В 1944 году, сразу же после своего избрания в епископы, Уилсон собрался ехать в Африку, куда по традиции посылали всех вновь избранных епископов. Это было своего рода данью, которую должны были платить молодые негритянские епископы за свое избрание на высокий пост. Но эта дань оказывалась на деле не столь обременительной, как можно было ожидать. В большинстве случаев направляемые в Африку епископы жили там несколько месяцев, а потом возвращались на родину, где отдыхали до конца года, а иногда и до истечения всего четырехлетнего срока своего назначения. Другие ехали туда с искренним желанием поработать, однако осуществить это намерение в незнакомой стране, имевшей своеобразную культуру и различные верования, оказывалось чрезвычайно трудно. Если епископ получал назначение в Южную Африку, то он сталкивался там с худшими формами расовой дискриминации и самыми сложными в мире межрасовыми отношениями. Для некоторых из епископов такая ситуация часто служила как бы пробой сил, и они выдерживали это испытание. Но и в этих случаях большинство из них после шести-семи месяцев пребывания в Африке возвращались домой и остаток своего срока проводили в США.

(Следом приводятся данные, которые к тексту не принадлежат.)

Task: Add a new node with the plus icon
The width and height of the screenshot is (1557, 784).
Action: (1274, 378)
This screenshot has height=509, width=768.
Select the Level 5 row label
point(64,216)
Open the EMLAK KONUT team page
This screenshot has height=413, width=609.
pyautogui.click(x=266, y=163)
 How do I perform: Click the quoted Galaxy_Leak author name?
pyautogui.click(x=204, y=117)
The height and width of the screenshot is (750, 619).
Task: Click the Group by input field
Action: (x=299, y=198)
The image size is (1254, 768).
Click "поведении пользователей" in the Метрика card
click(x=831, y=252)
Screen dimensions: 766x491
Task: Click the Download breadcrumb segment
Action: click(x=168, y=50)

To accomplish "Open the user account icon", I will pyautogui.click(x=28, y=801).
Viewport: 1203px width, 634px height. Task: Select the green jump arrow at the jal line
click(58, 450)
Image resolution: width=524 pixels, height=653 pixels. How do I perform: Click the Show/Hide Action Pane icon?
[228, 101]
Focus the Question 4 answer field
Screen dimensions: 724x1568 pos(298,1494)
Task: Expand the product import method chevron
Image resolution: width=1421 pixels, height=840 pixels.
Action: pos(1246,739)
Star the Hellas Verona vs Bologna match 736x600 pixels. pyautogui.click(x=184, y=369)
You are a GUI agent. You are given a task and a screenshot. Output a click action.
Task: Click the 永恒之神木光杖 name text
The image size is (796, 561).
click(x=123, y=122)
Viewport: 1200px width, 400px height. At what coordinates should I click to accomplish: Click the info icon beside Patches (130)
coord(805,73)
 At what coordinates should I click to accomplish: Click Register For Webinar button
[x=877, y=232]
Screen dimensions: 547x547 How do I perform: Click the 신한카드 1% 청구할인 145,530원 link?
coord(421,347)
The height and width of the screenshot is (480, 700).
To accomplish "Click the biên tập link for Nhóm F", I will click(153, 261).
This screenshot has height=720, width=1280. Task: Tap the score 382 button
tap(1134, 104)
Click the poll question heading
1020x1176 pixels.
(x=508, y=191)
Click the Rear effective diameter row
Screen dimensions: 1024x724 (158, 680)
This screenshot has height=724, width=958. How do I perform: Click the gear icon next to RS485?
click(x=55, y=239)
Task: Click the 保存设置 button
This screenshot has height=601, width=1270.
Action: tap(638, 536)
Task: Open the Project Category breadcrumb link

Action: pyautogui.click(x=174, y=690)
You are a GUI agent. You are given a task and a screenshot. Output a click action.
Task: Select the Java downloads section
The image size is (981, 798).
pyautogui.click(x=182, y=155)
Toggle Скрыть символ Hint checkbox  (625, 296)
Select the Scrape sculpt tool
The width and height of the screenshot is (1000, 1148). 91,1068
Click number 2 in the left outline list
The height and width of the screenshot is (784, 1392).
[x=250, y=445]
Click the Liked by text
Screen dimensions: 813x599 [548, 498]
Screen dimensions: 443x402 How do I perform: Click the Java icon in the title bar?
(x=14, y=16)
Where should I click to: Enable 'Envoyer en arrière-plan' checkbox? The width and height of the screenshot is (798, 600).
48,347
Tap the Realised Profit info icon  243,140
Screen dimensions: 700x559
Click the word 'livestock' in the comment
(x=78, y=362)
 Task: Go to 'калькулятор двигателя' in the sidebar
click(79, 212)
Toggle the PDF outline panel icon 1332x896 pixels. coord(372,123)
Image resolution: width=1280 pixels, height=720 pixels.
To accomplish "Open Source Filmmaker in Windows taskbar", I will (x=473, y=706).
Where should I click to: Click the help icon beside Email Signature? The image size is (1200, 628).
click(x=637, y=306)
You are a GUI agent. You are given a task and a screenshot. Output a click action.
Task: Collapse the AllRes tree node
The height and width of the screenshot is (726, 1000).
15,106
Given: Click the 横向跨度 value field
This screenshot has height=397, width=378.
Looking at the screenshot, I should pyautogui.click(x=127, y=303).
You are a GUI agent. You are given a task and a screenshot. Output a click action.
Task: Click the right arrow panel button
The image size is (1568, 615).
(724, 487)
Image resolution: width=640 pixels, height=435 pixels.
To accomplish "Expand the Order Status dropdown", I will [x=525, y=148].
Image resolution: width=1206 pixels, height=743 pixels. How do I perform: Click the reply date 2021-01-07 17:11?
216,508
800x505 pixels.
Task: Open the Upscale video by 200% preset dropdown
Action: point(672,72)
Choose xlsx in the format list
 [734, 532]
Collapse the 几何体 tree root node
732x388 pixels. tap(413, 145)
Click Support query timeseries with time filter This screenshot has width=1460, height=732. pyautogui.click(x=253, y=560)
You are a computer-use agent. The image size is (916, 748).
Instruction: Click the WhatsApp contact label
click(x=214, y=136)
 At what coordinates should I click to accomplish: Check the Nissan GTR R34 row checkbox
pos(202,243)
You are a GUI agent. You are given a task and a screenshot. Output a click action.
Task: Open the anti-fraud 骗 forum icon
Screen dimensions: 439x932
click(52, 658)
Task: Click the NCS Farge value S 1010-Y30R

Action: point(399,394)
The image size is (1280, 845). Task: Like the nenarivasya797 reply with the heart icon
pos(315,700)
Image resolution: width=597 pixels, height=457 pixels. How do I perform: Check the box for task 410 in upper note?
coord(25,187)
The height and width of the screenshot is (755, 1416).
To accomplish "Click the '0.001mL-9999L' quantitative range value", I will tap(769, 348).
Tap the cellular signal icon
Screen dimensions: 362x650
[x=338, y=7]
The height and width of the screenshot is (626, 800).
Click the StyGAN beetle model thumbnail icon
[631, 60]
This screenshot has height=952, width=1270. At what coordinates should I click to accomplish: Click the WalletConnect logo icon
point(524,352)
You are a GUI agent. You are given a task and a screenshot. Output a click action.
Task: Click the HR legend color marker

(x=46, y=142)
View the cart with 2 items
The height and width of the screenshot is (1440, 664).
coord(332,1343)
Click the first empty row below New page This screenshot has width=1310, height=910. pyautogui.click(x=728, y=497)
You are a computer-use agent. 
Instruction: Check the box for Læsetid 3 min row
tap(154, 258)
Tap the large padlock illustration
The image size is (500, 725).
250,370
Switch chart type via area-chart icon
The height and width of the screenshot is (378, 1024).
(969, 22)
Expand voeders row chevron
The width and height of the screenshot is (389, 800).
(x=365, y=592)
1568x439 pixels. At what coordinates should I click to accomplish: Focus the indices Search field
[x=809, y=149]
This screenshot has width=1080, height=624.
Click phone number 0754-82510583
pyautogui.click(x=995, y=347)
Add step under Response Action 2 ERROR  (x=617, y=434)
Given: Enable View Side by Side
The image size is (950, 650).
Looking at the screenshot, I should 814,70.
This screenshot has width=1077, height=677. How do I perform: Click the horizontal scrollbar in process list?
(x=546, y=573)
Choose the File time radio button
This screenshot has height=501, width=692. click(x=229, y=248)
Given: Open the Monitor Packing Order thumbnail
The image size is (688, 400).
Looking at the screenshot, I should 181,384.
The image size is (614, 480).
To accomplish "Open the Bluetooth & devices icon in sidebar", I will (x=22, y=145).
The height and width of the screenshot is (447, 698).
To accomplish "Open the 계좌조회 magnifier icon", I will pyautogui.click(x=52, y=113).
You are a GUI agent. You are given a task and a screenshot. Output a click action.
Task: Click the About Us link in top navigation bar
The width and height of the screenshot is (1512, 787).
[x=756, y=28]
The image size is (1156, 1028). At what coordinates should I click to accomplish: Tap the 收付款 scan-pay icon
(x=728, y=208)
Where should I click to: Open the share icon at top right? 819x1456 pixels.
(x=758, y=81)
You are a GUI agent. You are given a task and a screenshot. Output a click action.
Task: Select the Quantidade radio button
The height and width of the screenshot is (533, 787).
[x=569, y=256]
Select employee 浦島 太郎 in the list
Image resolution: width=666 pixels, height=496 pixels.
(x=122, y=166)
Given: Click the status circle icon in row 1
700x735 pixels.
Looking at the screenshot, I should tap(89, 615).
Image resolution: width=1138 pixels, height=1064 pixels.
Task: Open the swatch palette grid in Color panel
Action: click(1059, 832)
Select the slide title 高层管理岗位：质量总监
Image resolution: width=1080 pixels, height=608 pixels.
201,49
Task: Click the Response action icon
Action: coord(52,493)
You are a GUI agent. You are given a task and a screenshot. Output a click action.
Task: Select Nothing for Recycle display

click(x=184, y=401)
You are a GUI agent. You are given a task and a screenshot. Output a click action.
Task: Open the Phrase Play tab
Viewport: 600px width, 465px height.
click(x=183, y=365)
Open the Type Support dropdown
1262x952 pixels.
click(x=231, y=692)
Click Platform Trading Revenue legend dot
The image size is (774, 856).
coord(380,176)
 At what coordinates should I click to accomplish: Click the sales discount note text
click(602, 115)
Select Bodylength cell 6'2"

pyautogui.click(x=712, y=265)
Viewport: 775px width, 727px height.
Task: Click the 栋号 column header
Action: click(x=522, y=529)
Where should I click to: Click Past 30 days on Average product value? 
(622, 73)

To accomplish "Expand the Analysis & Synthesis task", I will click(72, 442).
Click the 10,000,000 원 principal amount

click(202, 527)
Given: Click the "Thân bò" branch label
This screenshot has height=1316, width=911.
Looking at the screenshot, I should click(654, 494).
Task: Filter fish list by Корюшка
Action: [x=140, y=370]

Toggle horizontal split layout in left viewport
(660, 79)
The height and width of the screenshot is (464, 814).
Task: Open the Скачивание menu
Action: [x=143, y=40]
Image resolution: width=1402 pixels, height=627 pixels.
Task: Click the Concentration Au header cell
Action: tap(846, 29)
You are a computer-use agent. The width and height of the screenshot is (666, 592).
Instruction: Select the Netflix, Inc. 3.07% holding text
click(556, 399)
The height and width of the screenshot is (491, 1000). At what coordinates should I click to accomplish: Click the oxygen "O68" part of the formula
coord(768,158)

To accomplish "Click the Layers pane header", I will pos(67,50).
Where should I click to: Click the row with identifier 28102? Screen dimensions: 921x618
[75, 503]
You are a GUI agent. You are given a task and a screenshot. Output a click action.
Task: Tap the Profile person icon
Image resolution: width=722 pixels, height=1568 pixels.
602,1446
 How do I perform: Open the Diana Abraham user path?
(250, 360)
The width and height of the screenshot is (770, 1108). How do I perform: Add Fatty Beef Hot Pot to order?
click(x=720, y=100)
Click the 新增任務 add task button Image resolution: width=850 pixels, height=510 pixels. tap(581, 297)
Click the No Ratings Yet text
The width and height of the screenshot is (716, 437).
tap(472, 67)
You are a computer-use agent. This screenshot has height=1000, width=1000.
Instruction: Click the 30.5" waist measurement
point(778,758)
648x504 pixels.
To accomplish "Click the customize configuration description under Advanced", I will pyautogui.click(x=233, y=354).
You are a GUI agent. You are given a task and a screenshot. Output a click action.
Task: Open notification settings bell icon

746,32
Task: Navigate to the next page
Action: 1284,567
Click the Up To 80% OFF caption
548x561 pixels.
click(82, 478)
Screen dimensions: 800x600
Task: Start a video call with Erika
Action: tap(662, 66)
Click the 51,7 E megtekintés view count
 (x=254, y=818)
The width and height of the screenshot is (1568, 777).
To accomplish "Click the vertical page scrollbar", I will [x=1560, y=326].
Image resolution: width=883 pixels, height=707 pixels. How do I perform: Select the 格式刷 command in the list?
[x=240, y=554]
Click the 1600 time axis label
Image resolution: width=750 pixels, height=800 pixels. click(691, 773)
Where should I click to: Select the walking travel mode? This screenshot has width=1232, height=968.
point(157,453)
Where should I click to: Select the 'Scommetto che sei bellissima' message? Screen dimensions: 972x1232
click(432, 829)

Однако Уилсон, отчасти по своей доброй воле, а главное — идя навстречу желанию Соджорнер, решил пробыть в Африке все четыре года, твердо надеясь сделать что-нибудь для улучшения жизни африканцев. Он не рассчитывал на большой успех, по верил, что кое-чего добьется. Он пока еще смутно представлял себе, что его ждет в Африке. Сумеет ли он, например, решить хотя бы частично проблему нищеты? Он не видел путей к этому и надеялся найти себя в другой области — в деле народного просвещения и, возможно, в борьбе с эпидемиями.
Соджорнер была настроена еще более оптимистично, чем ее муж, В Африку она повезет свою музыку, а там познакомится с местной культурой и постарается постичь ее своеобразие и красоту. Понять ее подлинно народный характер. Годы их пребывания в Африке будут как бы паломничеством по обету; когда же они оба вернутся домой и предстанут перед своими прихожанами, то и белых и черных американцев — мечтала она — глубоко взволнуют и воодушевят их выступления: словно по мановению волшебного жезла перед ними возникнут картины свободной и объединенной Африки.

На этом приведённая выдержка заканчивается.